Items from a data source
- Opening Delimiter -

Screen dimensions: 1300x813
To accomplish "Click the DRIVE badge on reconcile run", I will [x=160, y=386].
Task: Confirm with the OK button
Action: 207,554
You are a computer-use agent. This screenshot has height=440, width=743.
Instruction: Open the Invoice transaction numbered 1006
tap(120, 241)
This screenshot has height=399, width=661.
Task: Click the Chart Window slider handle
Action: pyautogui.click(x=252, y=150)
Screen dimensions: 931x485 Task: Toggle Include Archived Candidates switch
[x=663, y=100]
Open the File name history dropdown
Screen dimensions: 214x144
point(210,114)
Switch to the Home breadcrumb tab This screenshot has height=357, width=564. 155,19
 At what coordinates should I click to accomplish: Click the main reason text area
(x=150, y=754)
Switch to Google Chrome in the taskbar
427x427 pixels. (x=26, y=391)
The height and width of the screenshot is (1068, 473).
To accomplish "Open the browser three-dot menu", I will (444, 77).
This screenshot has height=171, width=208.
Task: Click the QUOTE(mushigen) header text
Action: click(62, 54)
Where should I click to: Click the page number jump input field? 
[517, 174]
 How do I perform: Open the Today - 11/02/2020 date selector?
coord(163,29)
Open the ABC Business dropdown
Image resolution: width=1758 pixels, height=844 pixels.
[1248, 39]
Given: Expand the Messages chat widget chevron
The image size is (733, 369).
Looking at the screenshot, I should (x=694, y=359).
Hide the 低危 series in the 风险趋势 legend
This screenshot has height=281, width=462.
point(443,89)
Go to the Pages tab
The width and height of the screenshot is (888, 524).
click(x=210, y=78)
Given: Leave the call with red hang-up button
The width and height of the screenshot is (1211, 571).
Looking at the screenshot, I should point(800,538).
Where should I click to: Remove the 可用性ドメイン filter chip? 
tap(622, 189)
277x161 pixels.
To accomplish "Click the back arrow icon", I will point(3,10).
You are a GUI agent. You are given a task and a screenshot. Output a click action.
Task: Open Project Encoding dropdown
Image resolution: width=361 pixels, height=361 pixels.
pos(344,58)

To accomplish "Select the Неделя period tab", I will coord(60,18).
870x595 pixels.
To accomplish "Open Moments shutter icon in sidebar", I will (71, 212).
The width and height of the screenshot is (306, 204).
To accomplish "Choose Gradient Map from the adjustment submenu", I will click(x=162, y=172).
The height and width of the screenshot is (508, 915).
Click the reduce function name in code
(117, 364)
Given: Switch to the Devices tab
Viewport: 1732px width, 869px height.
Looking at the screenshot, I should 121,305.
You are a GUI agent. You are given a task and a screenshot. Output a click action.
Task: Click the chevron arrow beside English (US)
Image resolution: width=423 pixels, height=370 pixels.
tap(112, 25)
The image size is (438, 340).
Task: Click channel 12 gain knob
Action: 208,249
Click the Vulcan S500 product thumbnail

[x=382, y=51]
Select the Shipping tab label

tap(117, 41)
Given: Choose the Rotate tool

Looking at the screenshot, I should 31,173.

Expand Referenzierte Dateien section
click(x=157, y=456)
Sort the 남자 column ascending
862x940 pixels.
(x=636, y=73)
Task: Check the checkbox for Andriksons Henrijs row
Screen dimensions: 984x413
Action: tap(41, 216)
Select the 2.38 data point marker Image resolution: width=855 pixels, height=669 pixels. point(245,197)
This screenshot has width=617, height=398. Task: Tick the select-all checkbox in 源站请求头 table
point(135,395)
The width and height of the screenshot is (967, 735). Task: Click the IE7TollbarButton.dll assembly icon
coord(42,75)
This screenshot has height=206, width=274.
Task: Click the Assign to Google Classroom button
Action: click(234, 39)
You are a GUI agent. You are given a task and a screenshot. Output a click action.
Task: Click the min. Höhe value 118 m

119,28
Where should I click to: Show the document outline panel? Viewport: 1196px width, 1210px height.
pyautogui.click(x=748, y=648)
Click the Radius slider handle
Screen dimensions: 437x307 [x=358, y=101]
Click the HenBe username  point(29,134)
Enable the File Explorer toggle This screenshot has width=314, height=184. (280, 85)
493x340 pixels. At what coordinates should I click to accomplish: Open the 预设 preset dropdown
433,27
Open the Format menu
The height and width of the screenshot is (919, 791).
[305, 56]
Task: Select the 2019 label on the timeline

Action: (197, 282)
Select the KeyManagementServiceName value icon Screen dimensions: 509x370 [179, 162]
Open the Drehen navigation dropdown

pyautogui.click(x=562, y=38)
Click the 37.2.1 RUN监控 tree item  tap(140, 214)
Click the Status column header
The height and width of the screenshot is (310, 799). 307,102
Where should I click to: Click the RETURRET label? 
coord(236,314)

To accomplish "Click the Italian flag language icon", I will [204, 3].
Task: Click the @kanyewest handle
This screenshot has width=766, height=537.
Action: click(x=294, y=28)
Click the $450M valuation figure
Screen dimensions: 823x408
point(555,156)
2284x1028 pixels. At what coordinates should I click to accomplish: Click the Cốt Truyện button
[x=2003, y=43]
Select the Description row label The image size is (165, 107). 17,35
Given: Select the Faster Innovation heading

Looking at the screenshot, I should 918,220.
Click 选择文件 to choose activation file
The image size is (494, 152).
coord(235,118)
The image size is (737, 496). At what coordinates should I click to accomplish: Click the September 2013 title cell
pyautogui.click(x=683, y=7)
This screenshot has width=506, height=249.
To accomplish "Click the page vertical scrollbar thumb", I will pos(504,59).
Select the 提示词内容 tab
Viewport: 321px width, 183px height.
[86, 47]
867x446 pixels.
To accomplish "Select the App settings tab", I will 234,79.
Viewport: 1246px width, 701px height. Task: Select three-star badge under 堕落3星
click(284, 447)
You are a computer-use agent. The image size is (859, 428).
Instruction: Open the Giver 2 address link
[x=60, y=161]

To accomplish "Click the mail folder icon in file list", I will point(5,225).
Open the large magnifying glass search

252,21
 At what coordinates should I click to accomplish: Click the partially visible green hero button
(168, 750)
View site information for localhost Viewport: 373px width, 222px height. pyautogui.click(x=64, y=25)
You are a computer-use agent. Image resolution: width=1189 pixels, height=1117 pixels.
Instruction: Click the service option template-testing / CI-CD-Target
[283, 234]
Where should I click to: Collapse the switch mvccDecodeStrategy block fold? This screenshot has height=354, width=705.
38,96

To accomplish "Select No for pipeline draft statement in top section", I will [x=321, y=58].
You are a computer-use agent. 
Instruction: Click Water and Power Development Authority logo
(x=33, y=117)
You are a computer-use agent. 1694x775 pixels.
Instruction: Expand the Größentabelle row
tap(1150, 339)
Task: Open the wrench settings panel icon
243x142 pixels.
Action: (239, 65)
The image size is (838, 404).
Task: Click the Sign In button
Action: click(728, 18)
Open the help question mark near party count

- Closing Delimiter -

Output only an exact transcription of the lines above from the one with "Given: Select the Faster Innovation heading" up to and including the one with "View site information".

Solution to this problem:
Given: Select the Faster Innovation heading

Looking at the screenshot, I should 918,220.
Click 选择文件 to choose activation file
The image size is (494, 152).
coord(235,118)
The image size is (737, 496). At what coordinates should I click to accomplish: Click the September 2013 title cell
pyautogui.click(x=683, y=7)
This screenshot has width=506, height=249.
To accomplish "Click the page vertical scrollbar thumb", I will pos(504,59).
Select the 提示词内容 tab
Viewport: 321px width, 183px height.
[86, 47]
867x446 pixels.
To accomplish "Select the App settings tab", I will 234,79.
Viewport: 1246px width, 701px height. Task: Select three-star badge under 堕落3星
click(284, 447)
You are a computer-use agent. The image size is (859, 428).
Instruction: Open the Giver 2 address link
[x=60, y=161]

To accomplish "Click the mail folder icon in file list", I will point(5,225).
Open the large magnifying glass search

252,21
 At what coordinates should I click to accomplish: Click the partially visible green hero button
(168, 750)
View site information for localhost Viewport: 373px width, 222px height. pyautogui.click(x=64, y=25)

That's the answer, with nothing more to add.